A good NHL goalie usually makes about 23 to 25 saves per game on average, with league-wide save rate data suggesting roughly 25 saves per game all- time and about 23.6 saves per game in the current season. A “good” goalie is often judged more by save percentage than raw saves, since shot volume changes a lot from team to team.

What that means

  • If a goalie faces 25 shots and allows 2 goals, that’s 23 saves and a .920 save percentage.
  • If a goalie faces 35 shots and allows 3 goals, that’s 32 saves and a .914 save percentage.
  • So a high save total does not always mean a better game; it can just mean the goalie faced more shots.

Good goalie benchmark

In the NHL, a save percentage around .905 to .920 is generally considered good, while anything above .920 is usually elite.

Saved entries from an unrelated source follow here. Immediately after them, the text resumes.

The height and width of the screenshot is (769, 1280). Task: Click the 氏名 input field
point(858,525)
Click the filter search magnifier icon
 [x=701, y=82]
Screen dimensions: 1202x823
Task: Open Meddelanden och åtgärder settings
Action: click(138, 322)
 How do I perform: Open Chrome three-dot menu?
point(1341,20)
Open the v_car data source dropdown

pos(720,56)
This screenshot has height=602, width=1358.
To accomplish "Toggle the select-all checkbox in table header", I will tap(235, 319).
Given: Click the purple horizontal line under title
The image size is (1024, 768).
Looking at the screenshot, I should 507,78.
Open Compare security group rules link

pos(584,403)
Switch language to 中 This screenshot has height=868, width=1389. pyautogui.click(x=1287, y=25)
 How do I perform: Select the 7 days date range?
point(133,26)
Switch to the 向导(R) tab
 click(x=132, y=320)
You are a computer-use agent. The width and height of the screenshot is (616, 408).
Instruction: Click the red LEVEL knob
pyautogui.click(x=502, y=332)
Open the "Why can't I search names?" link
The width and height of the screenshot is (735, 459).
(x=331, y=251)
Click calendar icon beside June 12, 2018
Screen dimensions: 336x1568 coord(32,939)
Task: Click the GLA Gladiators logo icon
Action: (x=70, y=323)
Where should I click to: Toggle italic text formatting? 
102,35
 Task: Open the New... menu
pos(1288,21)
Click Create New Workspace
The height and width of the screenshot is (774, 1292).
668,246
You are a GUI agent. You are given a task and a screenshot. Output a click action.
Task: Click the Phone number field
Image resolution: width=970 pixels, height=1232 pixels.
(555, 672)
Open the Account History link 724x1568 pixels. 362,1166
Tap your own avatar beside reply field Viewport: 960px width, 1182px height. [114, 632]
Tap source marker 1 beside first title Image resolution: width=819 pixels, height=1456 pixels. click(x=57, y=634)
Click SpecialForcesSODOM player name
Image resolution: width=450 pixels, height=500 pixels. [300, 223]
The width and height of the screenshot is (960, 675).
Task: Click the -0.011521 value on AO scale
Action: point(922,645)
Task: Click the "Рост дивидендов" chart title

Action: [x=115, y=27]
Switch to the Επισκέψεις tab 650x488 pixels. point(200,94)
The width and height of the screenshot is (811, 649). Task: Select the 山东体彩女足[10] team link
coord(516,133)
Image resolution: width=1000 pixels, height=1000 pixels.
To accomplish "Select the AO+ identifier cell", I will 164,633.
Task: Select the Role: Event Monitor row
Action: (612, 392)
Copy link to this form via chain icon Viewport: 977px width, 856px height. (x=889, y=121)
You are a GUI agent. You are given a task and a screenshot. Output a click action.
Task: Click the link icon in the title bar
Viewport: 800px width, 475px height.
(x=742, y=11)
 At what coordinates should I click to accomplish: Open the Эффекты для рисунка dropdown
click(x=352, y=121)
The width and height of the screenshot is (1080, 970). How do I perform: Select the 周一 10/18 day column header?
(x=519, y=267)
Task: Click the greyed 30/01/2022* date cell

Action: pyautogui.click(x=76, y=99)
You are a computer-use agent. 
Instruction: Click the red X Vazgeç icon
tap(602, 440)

Recent reporting also notes the league average has been around .896 this season, showing that shot quality and scoring conditions matter a lot right now.

Simple rule of thumb

For a quick fan-friendly benchmark, think:

  • 20–22 saves : low workload game.
  • 23–25 saves : pretty normal for a solid NHL goalie.
  • 26–30+ saves : busy night, often a strong performance if the goals against stay low.

TL;DR: A “good” NHL goalie usually lands around 23–25 saves per game , but the better measure is save percentage , with .905+ being good and .920+ being excellent.